> [WRITTEN TASK] Update the items from the line with "The width and height of the screenshot is (660, 315)." through the line with "Action: click(x=487, y=143)" by changing "dropdown" to "drop-down" and leaving everything else the same. Return only those lines.

> [Element and text position data]
◆ ◆ ◆

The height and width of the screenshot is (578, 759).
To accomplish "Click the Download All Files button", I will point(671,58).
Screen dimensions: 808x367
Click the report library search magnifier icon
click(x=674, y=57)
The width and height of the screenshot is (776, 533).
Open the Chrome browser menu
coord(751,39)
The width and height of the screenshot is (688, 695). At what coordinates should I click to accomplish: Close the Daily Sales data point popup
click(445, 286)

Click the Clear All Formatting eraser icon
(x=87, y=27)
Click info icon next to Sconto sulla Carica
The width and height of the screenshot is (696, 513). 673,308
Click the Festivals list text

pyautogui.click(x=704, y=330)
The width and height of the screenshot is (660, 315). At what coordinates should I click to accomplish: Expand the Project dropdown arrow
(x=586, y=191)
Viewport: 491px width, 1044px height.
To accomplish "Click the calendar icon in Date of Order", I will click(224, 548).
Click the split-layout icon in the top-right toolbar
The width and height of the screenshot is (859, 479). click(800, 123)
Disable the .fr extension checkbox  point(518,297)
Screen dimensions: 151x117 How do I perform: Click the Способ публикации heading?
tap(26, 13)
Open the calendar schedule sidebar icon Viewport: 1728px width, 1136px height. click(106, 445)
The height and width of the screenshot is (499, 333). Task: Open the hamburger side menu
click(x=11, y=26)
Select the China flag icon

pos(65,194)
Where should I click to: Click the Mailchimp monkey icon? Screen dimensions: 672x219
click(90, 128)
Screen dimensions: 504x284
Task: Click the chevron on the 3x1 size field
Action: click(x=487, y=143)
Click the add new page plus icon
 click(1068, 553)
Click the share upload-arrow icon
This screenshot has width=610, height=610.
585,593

◆ ◆ ◆

> [SOLUTION FOR THIS PROBLEM]
The width and height of the screenshot is (660, 315). At what coordinates should I click to accomplish: Expand the Project drop-down arrow
(x=586, y=191)
Viewport: 491px width, 1044px height.
To accomplish "Click the calendar icon in Date of Order", I will click(224, 548).
Click the split-layout icon in the top-right toolbar
The width and height of the screenshot is (859, 479). click(800, 123)
Disable the .fr extension checkbox  point(518,297)
Screen dimensions: 151x117 How do I perform: Click the Способ публикации heading?
tap(26, 13)
Open the calendar schedule sidebar icon Viewport: 1728px width, 1136px height. click(106, 445)
The height and width of the screenshot is (499, 333). Task: Open the hamburger side menu
click(x=11, y=26)
Select the China flag icon

pos(65,194)
Where should I click to: Click the Mailchimp monkey icon? Screen dimensions: 672x219
click(90, 128)
Screen dimensions: 504x284
Task: Click the chevron on the 3x1 size field
Action: click(x=487, y=143)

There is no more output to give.